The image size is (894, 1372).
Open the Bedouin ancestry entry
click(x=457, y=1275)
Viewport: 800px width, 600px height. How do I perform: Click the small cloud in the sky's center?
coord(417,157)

· · · ·

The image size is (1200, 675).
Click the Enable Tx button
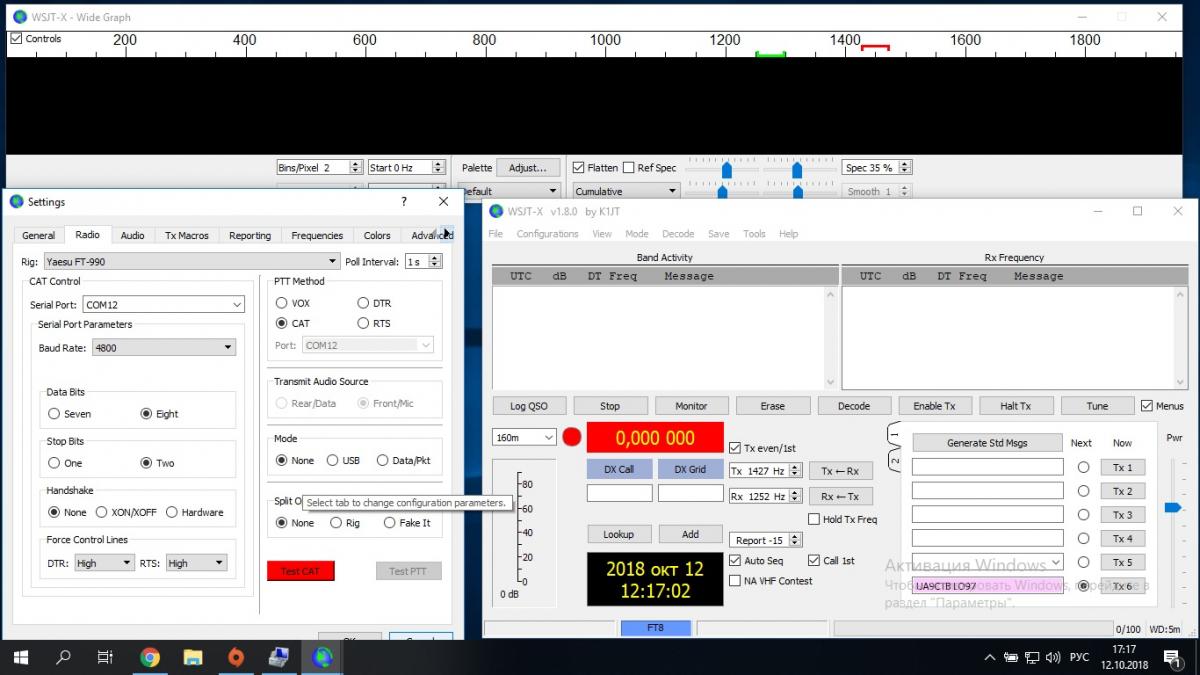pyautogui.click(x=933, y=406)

· · · ·

# [Your task]
Quote the material from the line containing "The image size is (1200, 675)." through the line containing "pyautogui.click(x=933, y=406)", leaving out any pictures.

# [Correct response]
The image size is (1200, 675).
Click the Enable Tx button
pyautogui.click(x=933, y=406)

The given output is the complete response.